L'euthanasie bientôt légale en France ? "Il faut appeler un chat un chat", selon le Comité d'éthique
Emmanuel Macron refuse catégoriquement de parler d'euthanasie et de suicide assisté dans son projet de loi sur la fin de vie. Pourtant, certaines mesures prévues dans le texte en sont très proches...
Le projet de loi pour la fin de vie ne doit rimer ni avec suicide assisté, ni avec euthanasie. "Les mots ont de l'importance et il faut essayer de bien nommer le réel sans créer d'ambiguïtés", a insisté Emmanuel Macron auprès de Libération et La Croix dans un entretien paru le 10 mars. Aussi, il a exclu les deux termes du texte en leur préférant l'expression d'"aide à mourir". Mais en voulant éviter toutes "ambiguïtés", le chef de l'Etat ne jouerait-il pas sur les mots en créant de la confusion ?
C'est ce qui est reproché par certains membres du Comité consultatif national d'éthique (CCNE), dont le professeur et médecin Régis Aubry qui a notamment dirigé le service de soins palliatifs du CHU de Besançon. "Je crois qu'il y a une forme d'euphémisation que je trouve personnellement un peu dangereuse.
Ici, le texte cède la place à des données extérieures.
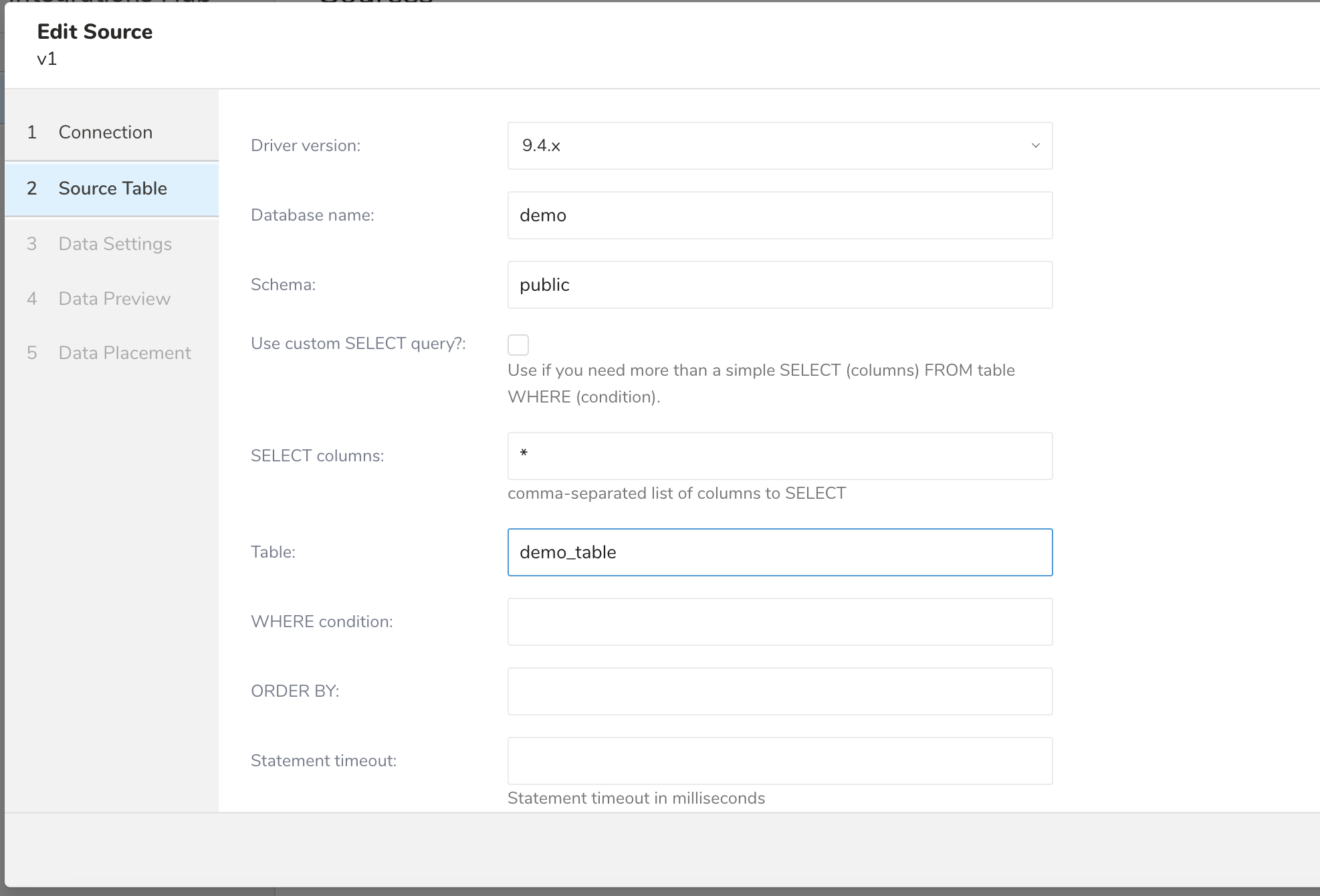Click the 'Statement timeout:' field label
Image resolution: width=1320 pixels, height=896 pixels.
(324, 761)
Je crois qu'il faut appeler un chat un chat", a réagi le professionnel du santé sur franceinfo au lendemain de la publication de l'entretien d'Emmanuel Macron.
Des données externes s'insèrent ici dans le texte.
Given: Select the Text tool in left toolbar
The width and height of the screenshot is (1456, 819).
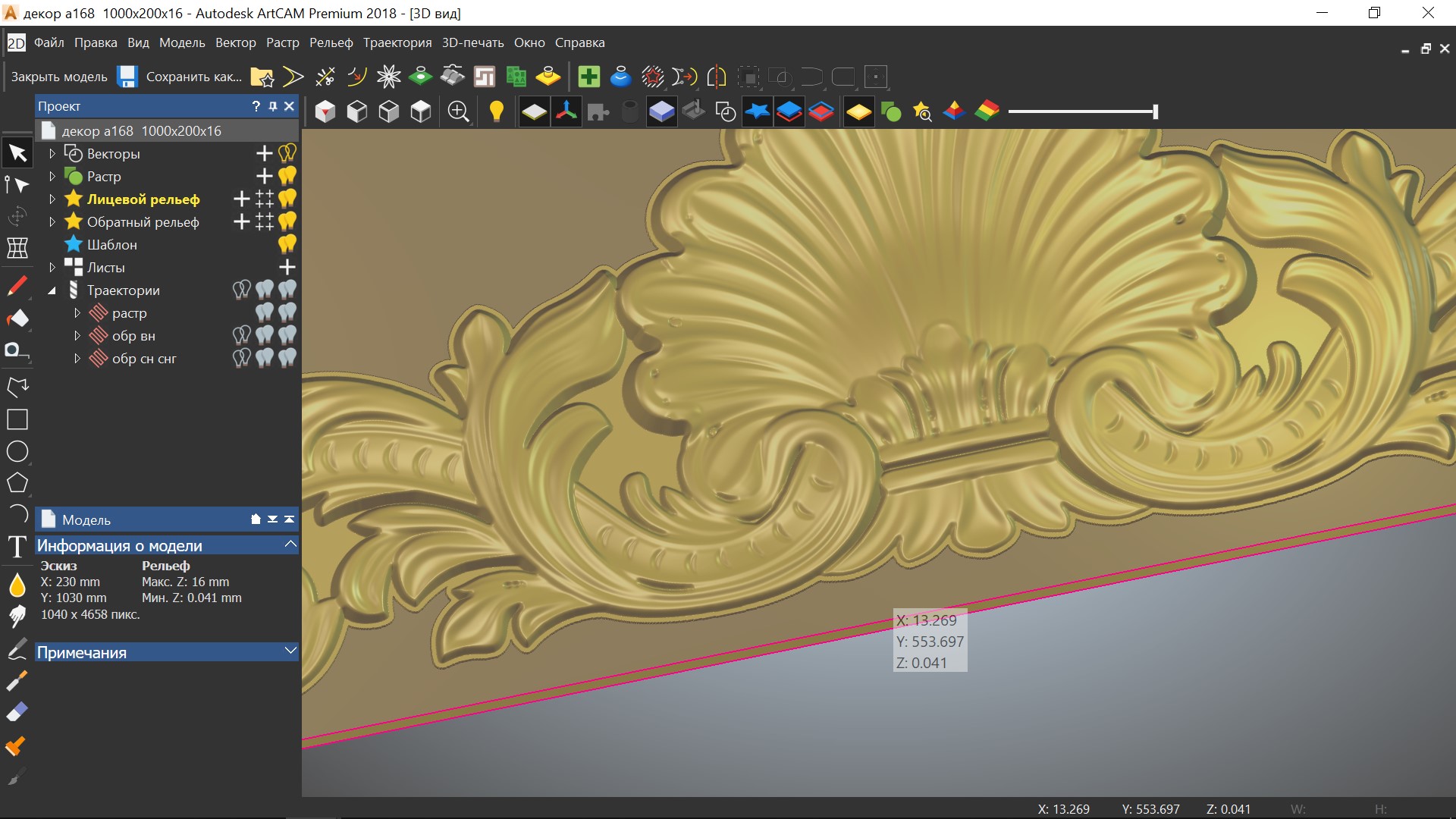Looking at the screenshot, I should (17, 546).

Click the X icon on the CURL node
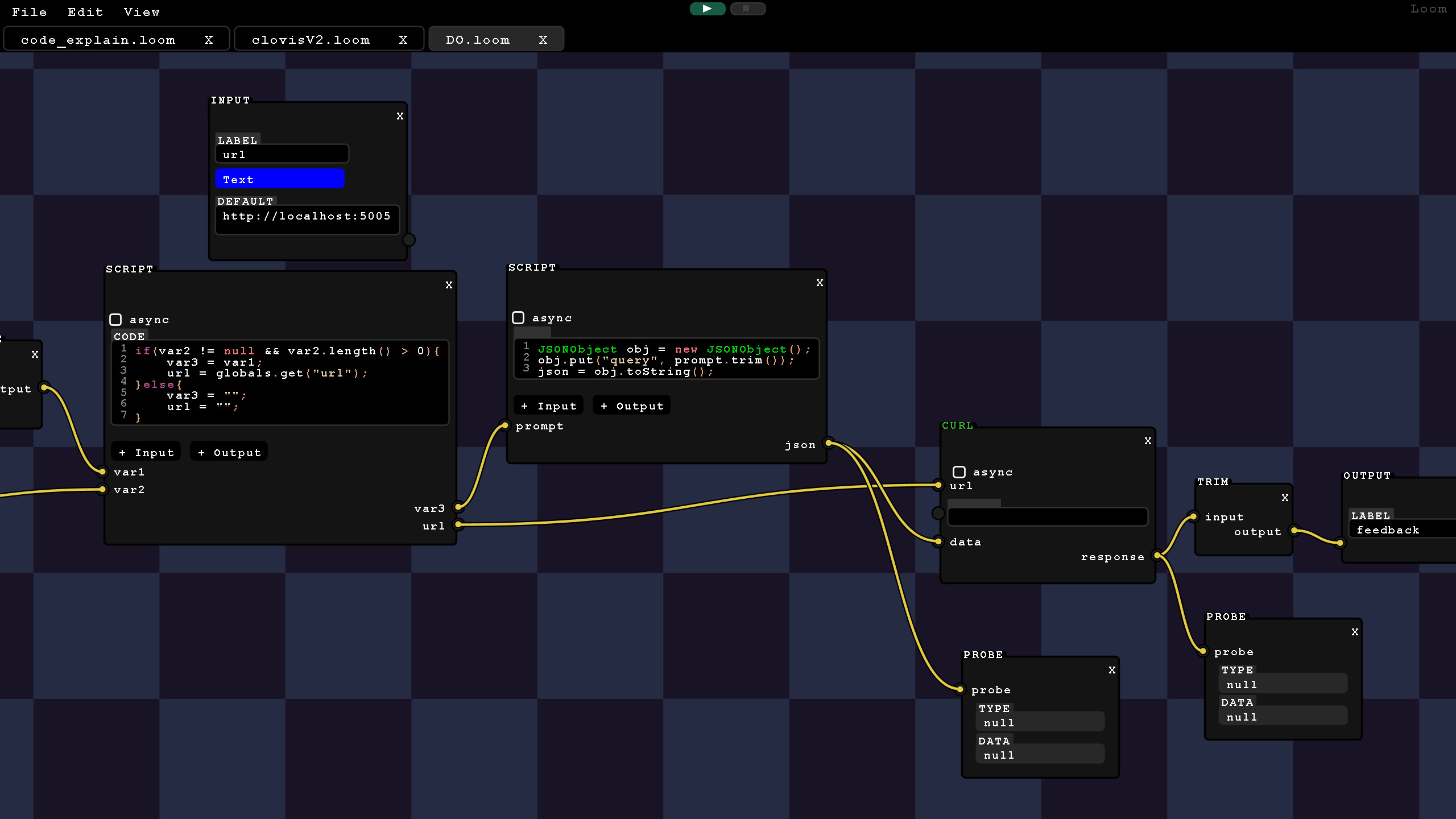(1148, 440)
Emmanuel Macron a tenté de tracer une ligne différenciant l'euthanasie et le suicide assisté des mesures prévues pour l'aide à mourir. Pourtant, comparées aux définitions données par le CCNE, les mesures pensées par le projet de loi se rapprochent fortement des actes que le chef de l'Etat refuse de nommer. Pour le locataire de l'Elysée, une euthanasie "désigne le fait de mettre fin aux jours de quelqu'un avec ou même sans son consentement". Mais pour le CCNE le consentement du patient est une obligation pour recourir à l'euthanasie qu'il définie comme un "acte destiné à mettre délibérément fin à la vie d'une personne atteinte d'une maladie grave et incurable, à sa demande, afin de faire cesser une situation qu'elle juge insupportable".
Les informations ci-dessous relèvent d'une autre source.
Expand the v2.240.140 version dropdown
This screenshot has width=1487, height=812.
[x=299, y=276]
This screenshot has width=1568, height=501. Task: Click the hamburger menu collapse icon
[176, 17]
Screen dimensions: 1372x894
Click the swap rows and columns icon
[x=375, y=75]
Quant au suicide assisté, cela consiste à laisser le patient s'auto-administrer un produit létal prescrit par le corps médical et sous la surveillance de ce dernier. Le président de la République précise pour sa part que l'aide à mourir implique l'engagement du pronostic vital à cour ou moyen terme et qu'en conséquence "le choix n'est pas entre la vie et la mort puisque la mort est déjà là", à la différence du suicide assisté. Une condition qui n'entre pas en ligne de compte pour le suicide assisté.
Reste que d'après le texte sur la fin de vie, qui sera examiné au Parlement à partir du mois de mai et pourra encore évoluer, un patient ayant reçu un avis favorable pour recevoir l'aide à mourir devra s'administrer lui-même la substance létale, mais pourra confier cette tâche à un tiers de son choix s'il "n'est pas en mesure d'y procéder physiquement". Des situations qui correspondent aux principes de l'euthanasie et du suicide assisté comme définis par le CCNE, avant l'ajout des conditions et interprétations explicitées par le chef de l'Etat.
Une "aide à mourir" pour ne pas braquer les esprits ?
Le refus d'Emmanuel Macron d'évoquer l'euthanasie ou le suicide assisté pourrait surtout s'expliquer par l'imaginaire qui entoure ces deux vocables. Certains corps médicaux, notamment plusieurs organisations se soins palliatifs, sont vivement opposés à l'idée de donner la mort et répètent que procéder à une euthanasie ou assister un suicide "n'est pas un soin", même si c'est une volonté du patient.
A la place de ces mots clivants, Emmanuel Macron mise sur l'expression d'"aide à mourir" qui suggère une idée de solidarité auprès des patients en fin de vie. Il décrit d'ailleurs son texte comme une "loi de fraternité" qui consiste en un "accompagnement global de la société par la solidarité et la fraternité de personnes qui vont mourir [...] et qu'il faut aider jusqu'au bout". En excluant des mots trop chargés pour les remplacer par des notions difficilement attaquables, Emmanuel Macron n'essaie-t-il pas de mettre toutes les chances de son côté pour faire adopter le texte ? Cela n'a en tout cas pas empêcher les opposants à l'euthanasie de dénoncer un texte trop permissif ou aux défenseurs du droit de mourir dans la dignité de décrire un projet de loi n'allant pas suffisamment loin.